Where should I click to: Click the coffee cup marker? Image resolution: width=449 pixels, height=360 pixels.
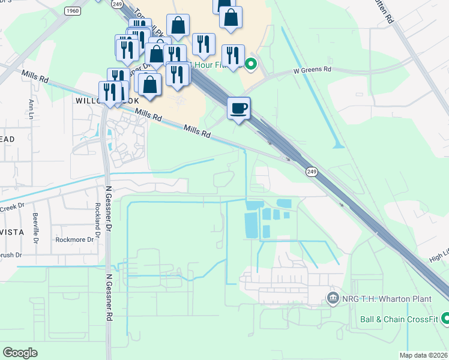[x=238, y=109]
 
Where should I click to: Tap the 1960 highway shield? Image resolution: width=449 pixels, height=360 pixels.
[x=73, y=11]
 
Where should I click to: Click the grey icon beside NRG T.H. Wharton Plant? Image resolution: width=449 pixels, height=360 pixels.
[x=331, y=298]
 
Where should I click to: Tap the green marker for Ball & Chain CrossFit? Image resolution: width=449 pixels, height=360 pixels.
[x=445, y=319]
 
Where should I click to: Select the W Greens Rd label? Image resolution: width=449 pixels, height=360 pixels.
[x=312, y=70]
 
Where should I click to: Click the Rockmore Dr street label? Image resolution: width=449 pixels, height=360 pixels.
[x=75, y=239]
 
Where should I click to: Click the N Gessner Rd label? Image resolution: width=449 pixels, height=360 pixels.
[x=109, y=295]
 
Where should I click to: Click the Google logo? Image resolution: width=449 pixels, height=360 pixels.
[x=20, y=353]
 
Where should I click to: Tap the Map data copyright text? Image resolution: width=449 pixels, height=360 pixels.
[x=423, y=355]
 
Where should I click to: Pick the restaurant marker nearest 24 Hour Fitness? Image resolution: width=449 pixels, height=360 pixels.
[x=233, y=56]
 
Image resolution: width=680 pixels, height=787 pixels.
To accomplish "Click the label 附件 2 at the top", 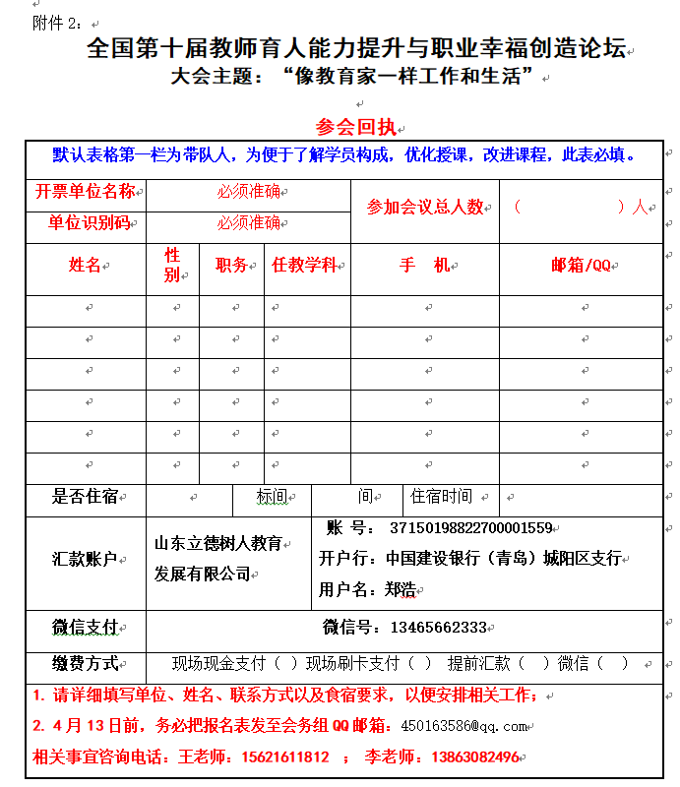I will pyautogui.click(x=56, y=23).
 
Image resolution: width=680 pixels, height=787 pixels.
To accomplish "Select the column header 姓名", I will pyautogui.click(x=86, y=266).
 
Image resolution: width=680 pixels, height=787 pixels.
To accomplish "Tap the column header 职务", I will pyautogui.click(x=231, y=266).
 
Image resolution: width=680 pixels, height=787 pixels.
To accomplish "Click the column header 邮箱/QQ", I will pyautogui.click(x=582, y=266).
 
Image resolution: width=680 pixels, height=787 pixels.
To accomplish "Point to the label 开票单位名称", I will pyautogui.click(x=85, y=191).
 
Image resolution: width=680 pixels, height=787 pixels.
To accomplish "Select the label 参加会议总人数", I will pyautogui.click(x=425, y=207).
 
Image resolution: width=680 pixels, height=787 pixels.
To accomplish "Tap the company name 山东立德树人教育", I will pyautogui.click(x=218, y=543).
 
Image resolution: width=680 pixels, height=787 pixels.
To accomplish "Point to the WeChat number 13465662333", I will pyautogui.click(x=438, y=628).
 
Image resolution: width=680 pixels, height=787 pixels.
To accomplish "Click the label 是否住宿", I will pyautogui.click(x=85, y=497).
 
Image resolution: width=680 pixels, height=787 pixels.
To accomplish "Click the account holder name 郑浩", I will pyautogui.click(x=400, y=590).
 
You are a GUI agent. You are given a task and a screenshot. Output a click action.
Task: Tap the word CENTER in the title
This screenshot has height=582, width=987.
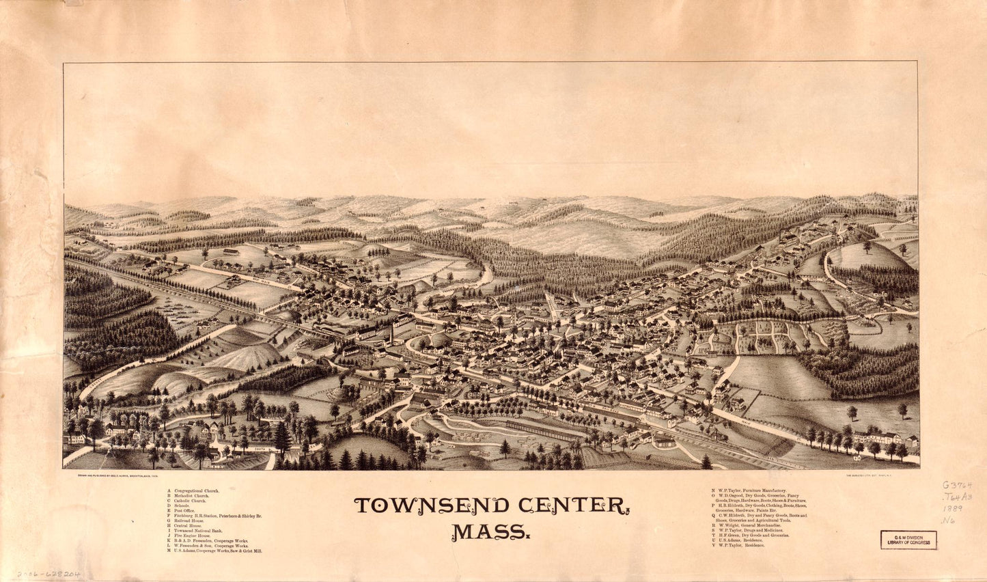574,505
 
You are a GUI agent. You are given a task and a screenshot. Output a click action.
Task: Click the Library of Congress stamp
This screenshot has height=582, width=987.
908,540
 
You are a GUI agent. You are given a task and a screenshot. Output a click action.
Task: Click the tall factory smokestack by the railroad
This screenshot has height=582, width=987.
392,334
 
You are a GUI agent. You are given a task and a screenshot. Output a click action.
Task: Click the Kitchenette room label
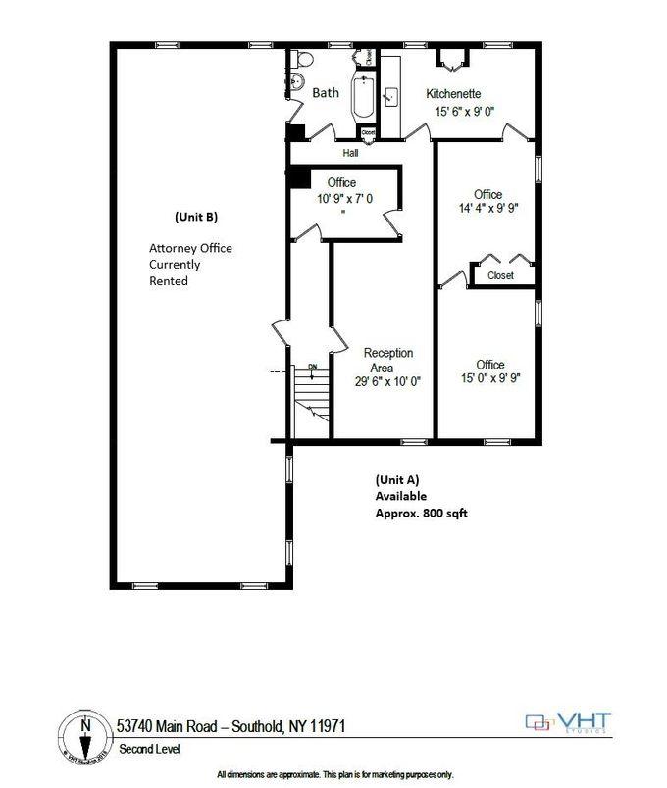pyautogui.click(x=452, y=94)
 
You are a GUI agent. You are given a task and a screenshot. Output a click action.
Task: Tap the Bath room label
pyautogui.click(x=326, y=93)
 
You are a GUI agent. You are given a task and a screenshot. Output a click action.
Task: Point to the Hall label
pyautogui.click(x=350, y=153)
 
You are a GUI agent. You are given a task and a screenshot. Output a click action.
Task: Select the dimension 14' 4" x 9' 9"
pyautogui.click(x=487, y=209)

○ ○ ○

*Exercise*
From the beginning of the records through the line that contains "[x=73, y=11]", write out each line as a numbered list, omitting blank lines. Leave the pictures out of the list.

*Full output*
1. Where should I click to: Click the coffee cup marker? Image resolution: width=449 pixels, height=360 pixels.
2. [x=238, y=109]
3. Where should I click to: Tap the 1960 highway shield? Image resolution: width=449 pixels, height=360 pixels.
4. [x=73, y=11]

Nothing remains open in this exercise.